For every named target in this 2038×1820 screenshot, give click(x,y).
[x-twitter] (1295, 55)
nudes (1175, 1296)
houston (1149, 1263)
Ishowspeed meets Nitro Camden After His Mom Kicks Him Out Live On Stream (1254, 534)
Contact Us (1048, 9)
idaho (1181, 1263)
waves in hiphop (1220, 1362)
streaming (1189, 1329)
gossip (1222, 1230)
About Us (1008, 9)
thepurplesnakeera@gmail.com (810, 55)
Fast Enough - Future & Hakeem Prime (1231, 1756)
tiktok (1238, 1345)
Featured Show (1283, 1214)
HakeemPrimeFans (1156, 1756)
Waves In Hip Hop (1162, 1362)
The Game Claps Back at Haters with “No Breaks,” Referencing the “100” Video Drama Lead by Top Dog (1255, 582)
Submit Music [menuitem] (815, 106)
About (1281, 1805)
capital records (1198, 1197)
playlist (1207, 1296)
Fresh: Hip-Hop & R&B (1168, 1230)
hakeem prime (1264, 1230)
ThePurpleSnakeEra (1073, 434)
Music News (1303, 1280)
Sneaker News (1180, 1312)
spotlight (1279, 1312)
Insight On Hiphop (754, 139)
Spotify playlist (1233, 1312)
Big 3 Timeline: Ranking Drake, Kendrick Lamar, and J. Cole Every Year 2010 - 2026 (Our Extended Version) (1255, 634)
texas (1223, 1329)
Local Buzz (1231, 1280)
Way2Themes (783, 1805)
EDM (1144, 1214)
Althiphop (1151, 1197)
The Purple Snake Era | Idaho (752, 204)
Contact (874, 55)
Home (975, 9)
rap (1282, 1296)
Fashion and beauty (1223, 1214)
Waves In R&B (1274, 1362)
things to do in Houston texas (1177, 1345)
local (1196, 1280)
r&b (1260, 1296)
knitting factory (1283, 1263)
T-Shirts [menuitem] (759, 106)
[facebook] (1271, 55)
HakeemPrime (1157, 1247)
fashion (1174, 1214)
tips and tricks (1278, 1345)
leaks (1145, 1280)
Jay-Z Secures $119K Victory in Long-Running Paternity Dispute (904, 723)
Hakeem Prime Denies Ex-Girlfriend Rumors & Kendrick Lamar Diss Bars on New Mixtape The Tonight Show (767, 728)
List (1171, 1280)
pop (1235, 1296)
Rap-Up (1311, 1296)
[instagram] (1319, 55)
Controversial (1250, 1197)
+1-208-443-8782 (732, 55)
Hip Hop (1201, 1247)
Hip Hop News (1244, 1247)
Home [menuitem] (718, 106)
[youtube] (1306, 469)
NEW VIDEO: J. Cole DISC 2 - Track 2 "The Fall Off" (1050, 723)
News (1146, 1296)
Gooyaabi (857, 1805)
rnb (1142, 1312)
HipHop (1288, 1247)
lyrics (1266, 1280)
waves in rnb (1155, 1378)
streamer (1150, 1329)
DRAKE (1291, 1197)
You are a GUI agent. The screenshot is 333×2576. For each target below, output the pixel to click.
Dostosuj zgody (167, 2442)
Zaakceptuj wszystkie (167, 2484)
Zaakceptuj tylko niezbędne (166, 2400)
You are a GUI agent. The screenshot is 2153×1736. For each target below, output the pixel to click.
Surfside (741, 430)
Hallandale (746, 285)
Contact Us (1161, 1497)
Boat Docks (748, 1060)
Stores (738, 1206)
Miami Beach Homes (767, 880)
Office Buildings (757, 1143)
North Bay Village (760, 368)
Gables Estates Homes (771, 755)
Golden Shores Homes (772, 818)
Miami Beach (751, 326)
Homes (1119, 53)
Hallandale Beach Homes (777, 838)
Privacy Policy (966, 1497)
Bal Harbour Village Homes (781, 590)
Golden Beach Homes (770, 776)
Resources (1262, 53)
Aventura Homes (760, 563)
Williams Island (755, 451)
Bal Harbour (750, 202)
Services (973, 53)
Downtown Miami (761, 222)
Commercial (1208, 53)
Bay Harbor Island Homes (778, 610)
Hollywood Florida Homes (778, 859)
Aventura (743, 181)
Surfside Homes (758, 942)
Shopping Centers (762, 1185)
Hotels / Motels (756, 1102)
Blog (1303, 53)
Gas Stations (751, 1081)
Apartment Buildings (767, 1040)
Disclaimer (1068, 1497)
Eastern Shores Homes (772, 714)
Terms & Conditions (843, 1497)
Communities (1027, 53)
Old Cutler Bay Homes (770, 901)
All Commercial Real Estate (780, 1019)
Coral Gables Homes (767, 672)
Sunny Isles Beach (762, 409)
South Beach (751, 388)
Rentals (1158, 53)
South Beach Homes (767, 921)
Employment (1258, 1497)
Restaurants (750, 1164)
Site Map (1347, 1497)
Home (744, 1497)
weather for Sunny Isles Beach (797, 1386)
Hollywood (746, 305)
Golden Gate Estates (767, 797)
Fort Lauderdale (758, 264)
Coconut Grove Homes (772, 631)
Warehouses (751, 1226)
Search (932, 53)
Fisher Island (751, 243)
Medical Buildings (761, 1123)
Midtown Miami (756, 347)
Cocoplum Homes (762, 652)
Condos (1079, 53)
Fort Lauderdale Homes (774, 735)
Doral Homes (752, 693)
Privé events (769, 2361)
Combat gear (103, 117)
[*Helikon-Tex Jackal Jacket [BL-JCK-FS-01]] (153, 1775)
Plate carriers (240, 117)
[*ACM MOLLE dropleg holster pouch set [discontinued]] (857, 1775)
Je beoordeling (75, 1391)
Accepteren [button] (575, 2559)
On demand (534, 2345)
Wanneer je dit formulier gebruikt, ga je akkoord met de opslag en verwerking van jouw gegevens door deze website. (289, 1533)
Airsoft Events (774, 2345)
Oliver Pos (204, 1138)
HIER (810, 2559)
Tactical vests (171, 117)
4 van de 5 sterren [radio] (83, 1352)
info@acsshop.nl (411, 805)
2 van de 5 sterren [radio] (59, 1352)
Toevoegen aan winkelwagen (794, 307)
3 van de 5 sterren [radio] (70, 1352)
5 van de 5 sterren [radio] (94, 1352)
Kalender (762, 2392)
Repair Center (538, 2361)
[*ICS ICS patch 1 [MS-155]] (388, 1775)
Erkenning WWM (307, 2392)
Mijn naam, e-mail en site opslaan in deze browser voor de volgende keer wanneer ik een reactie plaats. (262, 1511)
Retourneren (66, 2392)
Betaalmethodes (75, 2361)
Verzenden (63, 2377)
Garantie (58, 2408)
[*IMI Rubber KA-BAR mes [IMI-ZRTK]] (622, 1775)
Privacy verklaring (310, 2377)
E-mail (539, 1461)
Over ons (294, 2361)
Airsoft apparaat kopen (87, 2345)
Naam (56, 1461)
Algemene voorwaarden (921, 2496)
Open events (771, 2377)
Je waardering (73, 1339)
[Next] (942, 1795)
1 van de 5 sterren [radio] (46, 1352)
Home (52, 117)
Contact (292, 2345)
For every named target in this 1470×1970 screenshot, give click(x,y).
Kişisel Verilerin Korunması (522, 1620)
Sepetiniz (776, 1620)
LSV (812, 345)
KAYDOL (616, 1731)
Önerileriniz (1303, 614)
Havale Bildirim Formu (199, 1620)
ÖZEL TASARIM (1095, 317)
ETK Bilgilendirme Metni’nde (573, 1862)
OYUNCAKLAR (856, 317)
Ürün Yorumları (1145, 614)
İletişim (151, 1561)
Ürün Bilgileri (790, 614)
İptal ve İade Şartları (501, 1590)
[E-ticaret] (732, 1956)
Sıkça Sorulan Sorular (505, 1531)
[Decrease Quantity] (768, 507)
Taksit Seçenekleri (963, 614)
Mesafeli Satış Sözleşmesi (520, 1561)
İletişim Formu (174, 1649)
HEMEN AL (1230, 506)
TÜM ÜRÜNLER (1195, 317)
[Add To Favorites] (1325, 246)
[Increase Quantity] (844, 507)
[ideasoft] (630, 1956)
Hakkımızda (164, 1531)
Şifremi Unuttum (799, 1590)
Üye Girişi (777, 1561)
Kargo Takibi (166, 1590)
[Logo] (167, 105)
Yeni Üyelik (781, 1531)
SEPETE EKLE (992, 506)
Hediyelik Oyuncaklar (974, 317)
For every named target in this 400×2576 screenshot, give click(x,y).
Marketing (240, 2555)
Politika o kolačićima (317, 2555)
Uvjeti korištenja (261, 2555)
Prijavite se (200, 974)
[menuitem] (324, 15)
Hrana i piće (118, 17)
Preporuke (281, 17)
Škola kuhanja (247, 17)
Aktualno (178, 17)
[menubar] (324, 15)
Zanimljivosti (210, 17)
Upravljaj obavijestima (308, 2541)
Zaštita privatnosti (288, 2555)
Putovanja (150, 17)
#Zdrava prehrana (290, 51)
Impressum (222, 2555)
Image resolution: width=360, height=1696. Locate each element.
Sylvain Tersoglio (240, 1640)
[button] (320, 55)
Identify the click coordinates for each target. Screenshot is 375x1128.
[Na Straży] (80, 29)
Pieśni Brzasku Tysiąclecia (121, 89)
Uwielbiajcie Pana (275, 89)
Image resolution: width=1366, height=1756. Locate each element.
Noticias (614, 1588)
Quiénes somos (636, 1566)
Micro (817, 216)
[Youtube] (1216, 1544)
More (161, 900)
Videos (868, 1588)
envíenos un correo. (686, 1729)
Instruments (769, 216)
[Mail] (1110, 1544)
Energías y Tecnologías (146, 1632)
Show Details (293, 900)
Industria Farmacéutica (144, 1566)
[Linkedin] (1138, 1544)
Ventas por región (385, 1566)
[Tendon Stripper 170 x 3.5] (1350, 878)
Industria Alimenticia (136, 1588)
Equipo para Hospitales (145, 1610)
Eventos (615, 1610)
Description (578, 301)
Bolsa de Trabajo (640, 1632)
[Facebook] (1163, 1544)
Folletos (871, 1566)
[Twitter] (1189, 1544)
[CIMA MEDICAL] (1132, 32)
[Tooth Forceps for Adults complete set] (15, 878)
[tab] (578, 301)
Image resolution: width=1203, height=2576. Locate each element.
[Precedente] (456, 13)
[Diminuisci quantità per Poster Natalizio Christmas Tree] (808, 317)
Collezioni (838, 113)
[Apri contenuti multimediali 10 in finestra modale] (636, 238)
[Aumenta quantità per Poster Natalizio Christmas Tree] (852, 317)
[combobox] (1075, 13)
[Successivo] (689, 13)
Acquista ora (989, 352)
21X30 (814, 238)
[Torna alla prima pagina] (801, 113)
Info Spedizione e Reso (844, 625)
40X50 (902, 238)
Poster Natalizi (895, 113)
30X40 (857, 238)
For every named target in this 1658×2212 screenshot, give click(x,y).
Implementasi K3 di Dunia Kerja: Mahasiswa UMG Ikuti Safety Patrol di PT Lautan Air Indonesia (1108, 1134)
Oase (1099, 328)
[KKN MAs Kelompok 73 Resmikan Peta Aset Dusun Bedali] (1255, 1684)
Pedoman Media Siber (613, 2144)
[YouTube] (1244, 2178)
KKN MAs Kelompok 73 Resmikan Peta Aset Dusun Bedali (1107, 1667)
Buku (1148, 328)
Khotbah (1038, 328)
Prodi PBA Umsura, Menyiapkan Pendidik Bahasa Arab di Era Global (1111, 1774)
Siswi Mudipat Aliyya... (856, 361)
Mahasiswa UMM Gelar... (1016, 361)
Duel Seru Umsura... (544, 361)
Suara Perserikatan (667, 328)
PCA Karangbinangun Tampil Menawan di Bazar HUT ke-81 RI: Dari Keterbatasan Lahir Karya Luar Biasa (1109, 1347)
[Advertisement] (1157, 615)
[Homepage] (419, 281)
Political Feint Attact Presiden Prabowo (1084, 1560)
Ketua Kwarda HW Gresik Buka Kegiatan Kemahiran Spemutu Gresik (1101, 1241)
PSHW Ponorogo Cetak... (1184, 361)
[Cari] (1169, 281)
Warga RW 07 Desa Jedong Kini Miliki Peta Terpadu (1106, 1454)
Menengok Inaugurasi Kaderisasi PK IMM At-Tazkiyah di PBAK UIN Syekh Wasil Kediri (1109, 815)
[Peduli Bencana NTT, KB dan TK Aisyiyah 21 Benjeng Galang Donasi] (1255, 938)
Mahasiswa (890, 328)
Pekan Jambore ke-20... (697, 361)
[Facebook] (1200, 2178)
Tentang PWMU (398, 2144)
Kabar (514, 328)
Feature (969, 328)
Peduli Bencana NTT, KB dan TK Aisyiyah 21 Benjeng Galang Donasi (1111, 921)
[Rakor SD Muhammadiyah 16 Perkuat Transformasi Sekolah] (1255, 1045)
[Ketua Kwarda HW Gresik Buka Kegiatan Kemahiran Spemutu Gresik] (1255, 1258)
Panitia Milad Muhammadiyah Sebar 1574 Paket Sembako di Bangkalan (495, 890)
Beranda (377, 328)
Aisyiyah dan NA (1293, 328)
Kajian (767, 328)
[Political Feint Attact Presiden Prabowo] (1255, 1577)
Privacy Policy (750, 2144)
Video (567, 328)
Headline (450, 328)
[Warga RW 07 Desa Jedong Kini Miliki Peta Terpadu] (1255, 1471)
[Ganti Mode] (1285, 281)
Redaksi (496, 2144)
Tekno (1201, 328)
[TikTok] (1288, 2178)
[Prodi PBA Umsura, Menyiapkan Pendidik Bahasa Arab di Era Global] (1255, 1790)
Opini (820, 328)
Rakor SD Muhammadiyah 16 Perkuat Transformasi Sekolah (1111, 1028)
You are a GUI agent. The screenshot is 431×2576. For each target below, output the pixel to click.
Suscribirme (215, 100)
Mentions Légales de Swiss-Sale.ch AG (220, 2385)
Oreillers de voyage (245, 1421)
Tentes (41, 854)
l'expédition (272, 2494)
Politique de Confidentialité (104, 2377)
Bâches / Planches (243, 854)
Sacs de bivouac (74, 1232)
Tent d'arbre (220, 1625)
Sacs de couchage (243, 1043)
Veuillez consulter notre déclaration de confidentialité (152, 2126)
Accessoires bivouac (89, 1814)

------------------------------------------------------------

▸ Action item: Only the lines above starting at the one containing "2 van de 5 sterren [radio] (59, 1352)" and ending at the one containing "Contact (292, 2345)", both included, are to be returned, exactly as they read.

▸ Result:
2 van de 5 sterren [radio] (59, 1352)
Toevoegen aan winkelwagen (794, 307)
3 van de 5 sterren [radio] (70, 1352)
5 van de 5 sterren [radio] (94, 1352)
Kalender (762, 2392)
Repair Center (538, 2361)
[*ICS ICS patch 1 [MS-155]] (388, 1775)
Erkenning WWM (307, 2392)
Mijn naam, e-mail en site opslaan in deze browser voor de volgende keer wanneer ik een reactie plaats. (262, 1511)
Retourneren (66, 2392)
Betaalmethodes (75, 2361)
Verzenden (63, 2377)
Garantie (58, 2408)
[*IMI Rubber KA-BAR mes [IMI-ZRTK]] (622, 1775)
Privacy verklaring (310, 2377)
E-mail (539, 1461)
Over ons (294, 2361)
Airsoft apparaat kopen (87, 2345)
Naam (56, 1461)
Algemene voorwaarden (921, 2496)
Open events (771, 2377)
Je waardering (73, 1339)
[Next] (942, 1795)
1 van de 5 sterren [radio] (46, 1352)
Home (52, 117)
Contact (292, 2345)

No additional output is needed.